強盗による親の死から生まれた本当のヒーローは、バットマンではなくスーパーマンだった。
時は1932年、リトアニアから移民してきたユダヤ人であるミッチェル・シーゲルの経営するクリーブランドの古着屋に3人の強盗が押し入った。そのとき銃声が鳴り響いたという証言もあるが真相は確かではない。ただ確かなのは、強盗に入られた際にミッチェルは心臓発作を起こし、その場で亡くなったということだけだった。3人の強盗は捕まらなかった。そしてこのミッチェルの息子こそが、
銃弾をはじき返す強靭な肉体を持ち、世の中の悪を正す世界初のスーパーヒーロー、スーパーマンを生み出すジェリー・シーゲルだったのだ…。
という話がUSA TODAYのサイトに載っていて非常に面白い。スーパーマンの誕生の裏には、シーゲルが生前に決して語らなかったとされる父親の不慮の死があるのではないかという説が最近は注目されていて、ブラッド・メルツァーの最新の小説のテーマにもなっているらしい。ユダヤ系のサエない少年だったシーゲルがジョー・シュスターと組んでスーパーマンを生み出したという話は、いろいろ夢があって好きなんだよな。マイケル・シェイボンの「カヴァリエ&クレイの驚くべき冒険」も明らかにこの2人をモデルにしていたし。それに比べてボブ・ケインの評価は年々下がっているような気がする。

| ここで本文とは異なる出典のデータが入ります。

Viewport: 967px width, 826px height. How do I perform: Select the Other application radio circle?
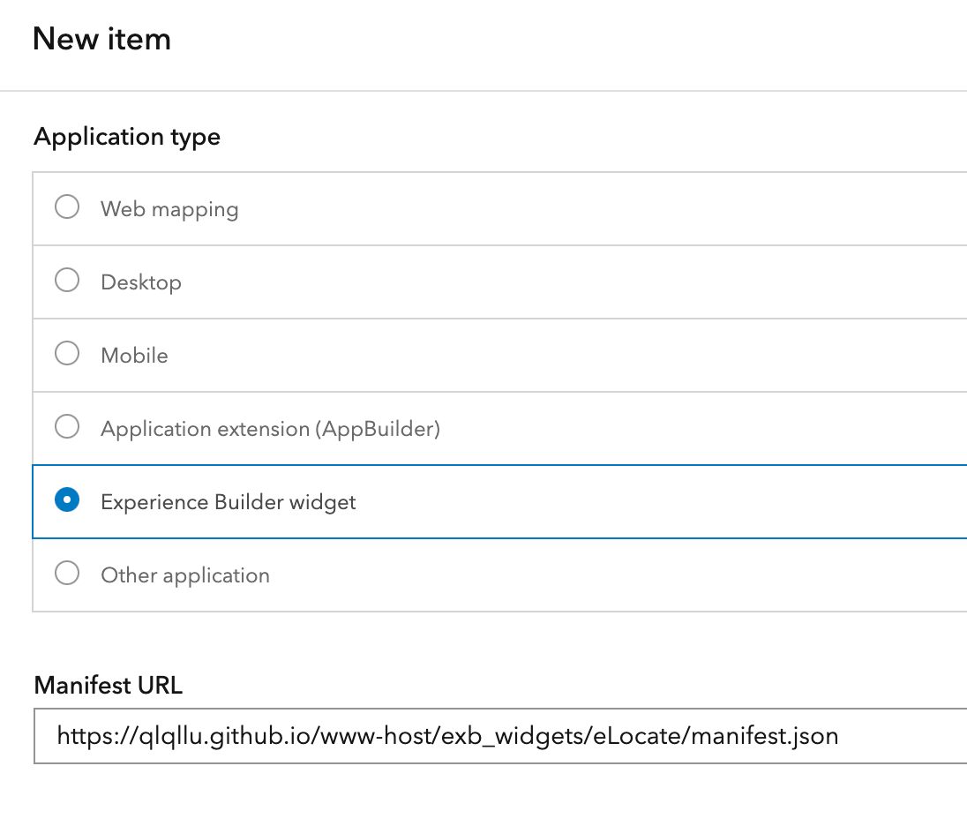tap(67, 574)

世界一有名なスーパーヒーローを生み出した2人だったが、スーパーマンの権利を安価でDCコミックスに売り渡したばかりにの印税を受け取ることができず極貧の生活を強いられていた。そして70年代になってやっと、ニール・アダムズなどの活動により印税とスーパーマンの原作者としての認知を与えられるようになったのは有名な話だが、それを祝うためにジェリー・ロビンソンが自分のアパートで開いたというパーティーの面子が凄い:カート・ヴォネガットにウィル・アイズナー、そしてなぜかイーライ・ウォラック!こんなパーティーに出れたら俺は死んでもいいや。